Ecco, a livello teorico è interessante come i compagni possano donare al nostro personaggio dei bonus su determinati perk, tipo Parvati che ci aiuta con le prove di ingegneria, o Ellie con quelle di medicina e così via. Bello, ma poi lievemente troppo semplificativo quando ci troveremo a fare determinate scelte in merito. Resta comunque doveroso sottolineare che la presenza dei personaggi comprimari rende il nostro viaggio per la galassia molto più divertente, diluendo i tempi di una campagna che per l’intera vicenda principale (senza lo svolgimento delle secondarie dunque) ci terrà impegnati per una ventina di ore. Il consiglio resta sempre lo stesso per questa tipologia di giochi: prendetevi il vostro tempo ed esplorate ogni anfratto alla ricerca di un quest giver secondario, perché possiamo garantirvi che ne vale davvero la pena.
BOTTE DA ORBI
Per quanto concerne la struttura legata al gameplay, Outer Worlds non nasconde una certa inclinazione alla semplificazione per questo campo, facendo giusto in modo di fare una sorta di compitino a casa senza infamia e senza lode. La possibilità di menare le mani verso il prossimo con le armi in mischia, o a distanza, si rivela infatti perfettamente in linea con giochi dello stesso genere (chiaramente il primo a venirci in mente è Fallout) solo che non sembra volerne approfondire le situazioni offrendo una serie di hit box abbozzate, accompagnate da un sistema di mira e danni che non brillano per profondità, un po’ come le sessioni stealth proposte sempre all’interno del gioco.
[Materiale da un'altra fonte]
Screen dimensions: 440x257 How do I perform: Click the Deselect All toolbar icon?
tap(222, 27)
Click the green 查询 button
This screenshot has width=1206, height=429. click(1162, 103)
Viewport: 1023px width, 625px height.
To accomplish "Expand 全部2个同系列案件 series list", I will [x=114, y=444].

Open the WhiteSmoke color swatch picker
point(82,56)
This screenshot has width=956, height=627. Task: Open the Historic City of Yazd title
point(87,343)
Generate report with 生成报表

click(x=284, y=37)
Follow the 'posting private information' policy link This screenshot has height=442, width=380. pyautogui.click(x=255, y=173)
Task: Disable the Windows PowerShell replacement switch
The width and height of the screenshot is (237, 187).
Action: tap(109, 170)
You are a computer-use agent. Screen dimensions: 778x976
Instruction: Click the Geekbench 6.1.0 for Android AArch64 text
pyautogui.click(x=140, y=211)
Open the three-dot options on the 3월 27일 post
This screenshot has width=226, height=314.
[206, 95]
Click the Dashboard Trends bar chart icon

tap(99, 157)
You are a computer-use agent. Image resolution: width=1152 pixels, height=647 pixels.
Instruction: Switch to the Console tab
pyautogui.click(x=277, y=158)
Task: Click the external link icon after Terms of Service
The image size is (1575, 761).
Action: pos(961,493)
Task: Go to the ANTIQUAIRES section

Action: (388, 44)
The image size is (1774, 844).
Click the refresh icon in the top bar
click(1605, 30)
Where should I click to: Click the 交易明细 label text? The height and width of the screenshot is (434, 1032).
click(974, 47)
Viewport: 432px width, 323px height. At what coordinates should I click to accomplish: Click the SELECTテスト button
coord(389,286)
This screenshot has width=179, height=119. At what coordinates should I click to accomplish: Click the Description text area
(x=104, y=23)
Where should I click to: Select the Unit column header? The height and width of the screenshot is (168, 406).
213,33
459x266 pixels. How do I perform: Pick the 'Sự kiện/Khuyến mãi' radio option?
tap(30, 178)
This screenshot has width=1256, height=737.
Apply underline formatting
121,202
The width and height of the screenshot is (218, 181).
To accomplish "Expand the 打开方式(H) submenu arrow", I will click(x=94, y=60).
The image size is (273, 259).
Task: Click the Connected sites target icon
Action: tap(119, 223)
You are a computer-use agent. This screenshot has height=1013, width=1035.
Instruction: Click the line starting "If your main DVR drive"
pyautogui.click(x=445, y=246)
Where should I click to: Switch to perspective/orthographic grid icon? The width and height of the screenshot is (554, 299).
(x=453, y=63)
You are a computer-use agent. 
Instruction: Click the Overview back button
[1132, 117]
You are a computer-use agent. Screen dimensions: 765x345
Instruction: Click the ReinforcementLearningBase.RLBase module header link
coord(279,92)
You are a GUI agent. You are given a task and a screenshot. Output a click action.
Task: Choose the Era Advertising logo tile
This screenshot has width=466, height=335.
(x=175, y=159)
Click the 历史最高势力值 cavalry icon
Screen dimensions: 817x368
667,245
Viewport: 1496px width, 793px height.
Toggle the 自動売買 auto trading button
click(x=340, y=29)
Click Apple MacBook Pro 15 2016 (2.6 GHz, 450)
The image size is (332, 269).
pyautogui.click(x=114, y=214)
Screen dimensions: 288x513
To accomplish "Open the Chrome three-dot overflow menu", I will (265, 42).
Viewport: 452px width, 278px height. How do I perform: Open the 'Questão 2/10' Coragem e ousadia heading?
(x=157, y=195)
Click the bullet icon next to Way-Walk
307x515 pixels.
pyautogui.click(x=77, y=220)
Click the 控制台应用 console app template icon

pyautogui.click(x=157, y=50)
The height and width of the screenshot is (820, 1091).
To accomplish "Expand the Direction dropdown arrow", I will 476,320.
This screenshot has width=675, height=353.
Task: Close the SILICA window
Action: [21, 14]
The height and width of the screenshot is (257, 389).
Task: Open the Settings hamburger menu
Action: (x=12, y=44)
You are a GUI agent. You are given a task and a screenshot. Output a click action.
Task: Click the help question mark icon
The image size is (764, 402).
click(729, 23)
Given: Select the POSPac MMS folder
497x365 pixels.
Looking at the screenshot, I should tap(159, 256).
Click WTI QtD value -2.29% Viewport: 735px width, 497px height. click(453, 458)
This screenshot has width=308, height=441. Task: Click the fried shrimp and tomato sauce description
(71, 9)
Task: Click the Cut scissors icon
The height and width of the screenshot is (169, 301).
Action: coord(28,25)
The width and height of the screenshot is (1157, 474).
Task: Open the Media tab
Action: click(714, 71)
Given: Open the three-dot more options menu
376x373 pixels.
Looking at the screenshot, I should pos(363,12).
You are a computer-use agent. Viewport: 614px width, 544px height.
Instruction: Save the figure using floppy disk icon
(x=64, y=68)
Avremmo preferito qualcosa di più, inutile negarlo, come avremmo preferito che l’intelligenza artificiale sfruttasse meglio coperture e/o situazioni di gruppo per diventare più temibili nei confronti di un giocatore più skillato. In questo senso anche i compagni del protagonista soffrono di questa stessa pigrizia in termini di scelte, tant’è che vi capiterà spesso di vederli andare ko quasi subito a patto che non gli settiate una modalità di ingaggio a distanza, evitandogli di prendere buona parte dei danni subito al posto vostro.
Non serve dirvi che Outer Worlds prevede anche un sistema di danni elementali, o qualcosa del genere, che servirà a semplificare la vostra vita negli scontri più animati (i robot odiano il danno elettrico), ma queste sono cose che un giocatore di ruolo mastica a colazione insieme a pane e persuasione. Buona parte degli scontri può risolversi con un dialogo azzeccato, altra componente che enfatizza maggiormente l’utilizzo delle parole al posto delle maniere forti.
Per accompagnare il giocatore nel suo viaggio, a supportare la classificazione e la gestione delle armi interviene un sistema di crafting basico ma interessante, che tramite le stazioni dedicate permetterà al protagonista di riparare, riciclare e modificare ogni utensile nel proprio inventario tra armature e armi. La manipolazione è forse l’aspetto più interessante, dato che al costo di qualche bit (la moneta virtuale in gioco) ci consente di incrementare il danno delle nostre armi, ma anche la modifica vera e propria con le parti da trovare in giro, o comprare, regala delle piccole soddisfazioni, soprattutto quando imbraccerete un lanciagranate modificato per ogni evenienza.
Continuiamo a sottolineare il peso di una modalità in terza persona, sinceramente piacevole da usare per vedere il nostro personaggio in più occasioni, ma le tante piccole sfaccettature di Outer Worlds, qualora enfatizzate e comprese meglio dagli sviluppatori che ci hanno lavorato, potranno magari dar vita a tante patch pronte a regalarci nuove emozioni nel sistema solare di Alcione.